- **Texto apresentado**
= = = =

25 de abril de 2016

Israel tem aumento de queixas de crimes sexuais no Exército


DANIELA KRESCH
COLABORAÇÃO PARA A FOLHA, EM TEL AVIV
A carreira militar do brigadeiro Ofek Buchris, 47, um dos cotados para chefiar as Forças Armadas israelenses, estagnou assim que uma soldada alegou ter sido violada, sodomizada e assediada sexualmente enquanto ele era seu superior.
Com o uniforme cravejado de medalhas e solidéu na cabeça, Buchris, casado e religioso, jurou inocência e apresentou dois testes com detector de mentiras para provar que falava a verdade.
A reação inicial dos colegas foi apoiá-lo. Houve até abaixo-assinado de ex-comandados contra o "linchamento público" do oficial, que foi ferido numa operação militar, em 2002, e era considerado modelo de superação.
"Muitas pessoas o conhecem e podem testemunhar quanto à sua amabilidade", escreveu no Facebook uma soldada que esteve sob seu comando. "Quando ficava com ele no escritório à noite, ele fazia questão de deixar a porta aberta para que eu não me sentisse desconfortável."
Mas, quando outra soldado se queixou também de assédio e, principalmente, quando outros dois testes com polígrafo revelaram respostas enganosas, o destino de Buchris mudou. Sua promoção como chefe da Divisão de Operações do Exército foi cancelada, e ele foi afastado da caserna indefinidamente.

= = = =

- **Material fornecido**
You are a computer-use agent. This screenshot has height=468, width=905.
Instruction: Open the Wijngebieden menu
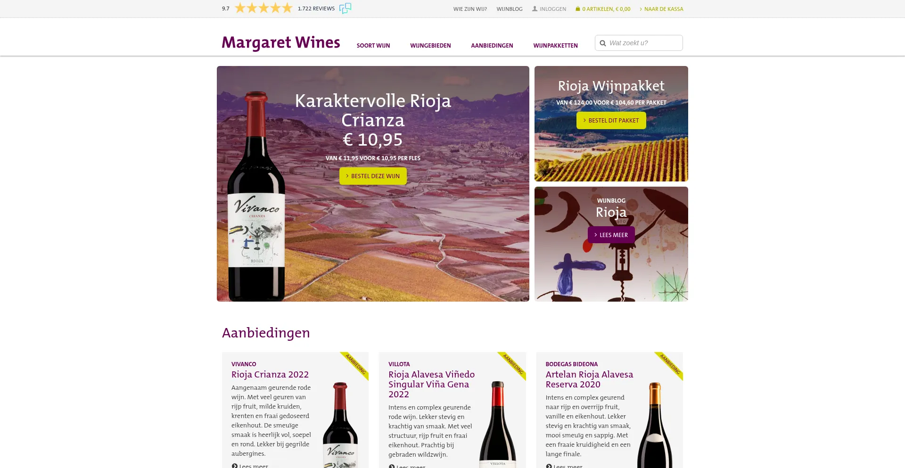click(430, 46)
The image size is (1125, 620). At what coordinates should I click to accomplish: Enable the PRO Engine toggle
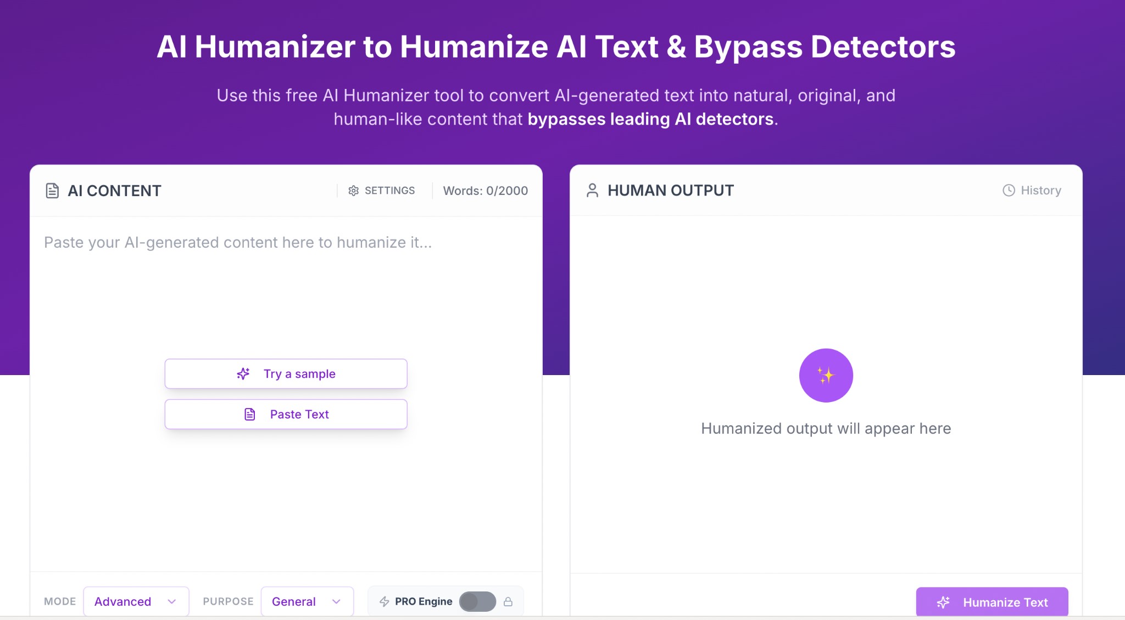[x=477, y=601]
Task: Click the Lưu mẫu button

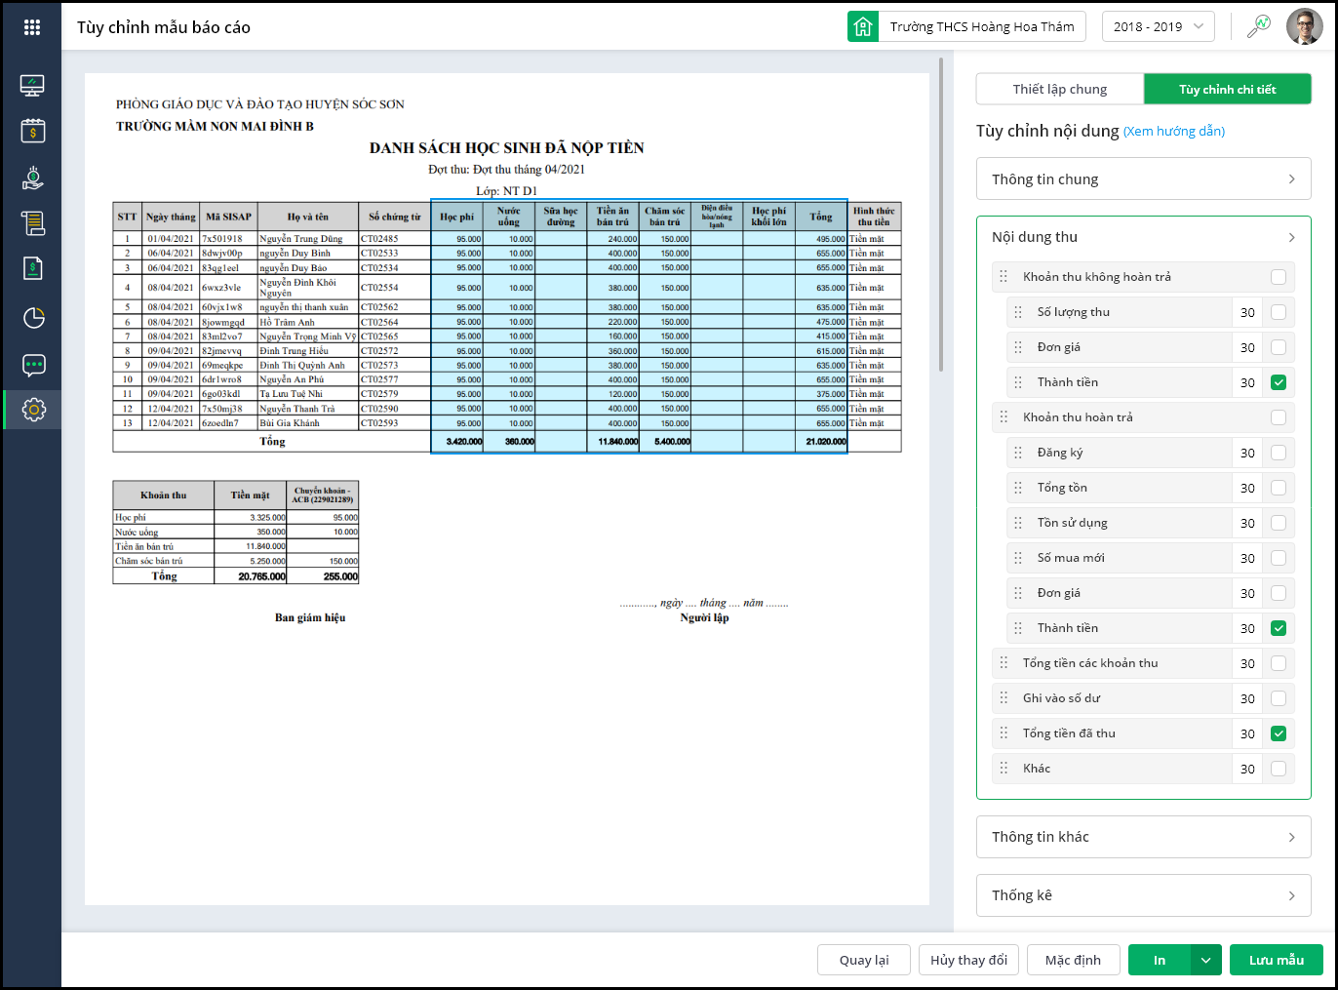Action: 1276,960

= = = =

- **Sua tarefa**
Na reportagem sobre queixas de crimes sexuais no Exército de Israel, liste tudo o que a primeira soldada alegou ter sofrido enquanto Buchris era seu superior.

- **Resposta do exercício**
- Ter sido violada
- Ter sido sodomizada
- Ter sido assediada sexualmente